*What is needed*
Every entry, from first to last, is to be retyped without any alteration.

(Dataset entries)
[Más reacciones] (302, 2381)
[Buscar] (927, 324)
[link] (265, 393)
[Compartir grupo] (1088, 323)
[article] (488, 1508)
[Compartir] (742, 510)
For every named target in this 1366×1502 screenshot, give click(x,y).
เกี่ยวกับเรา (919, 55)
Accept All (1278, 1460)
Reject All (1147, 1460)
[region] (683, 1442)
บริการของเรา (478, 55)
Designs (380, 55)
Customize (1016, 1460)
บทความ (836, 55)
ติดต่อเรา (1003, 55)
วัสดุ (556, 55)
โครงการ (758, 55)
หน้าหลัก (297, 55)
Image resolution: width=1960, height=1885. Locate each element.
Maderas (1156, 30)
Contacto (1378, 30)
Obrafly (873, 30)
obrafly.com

*Result of the exercise*
[Más reacciones] (302, 2381)
[Buscar] (927, 324)
[link] (265, 393)
[Compartir grupo] (1088, 323)
[article] (488, 1508)
[Compartir] (742, 510)
For every named target in this 1366×1502 screenshot, give click(x,y).
เกี่ยวกับเรา (919, 55)
Accept All (1278, 1460)
Reject All (1147, 1460)
[region] (683, 1442)
บริการของเรา (478, 55)
Designs (380, 55)
Customize (1016, 1460)
บทความ (836, 55)
ติดต่อเรา (1003, 55)
วัสดุ (556, 55)
โครงการ (758, 55)
หน้าหลัก (297, 55)
Image resolution: width=1960, height=1885. Locate each element.
Maderas (1156, 30)
Contacto (1378, 30)
Obrafly (873, 30)
obrafly.com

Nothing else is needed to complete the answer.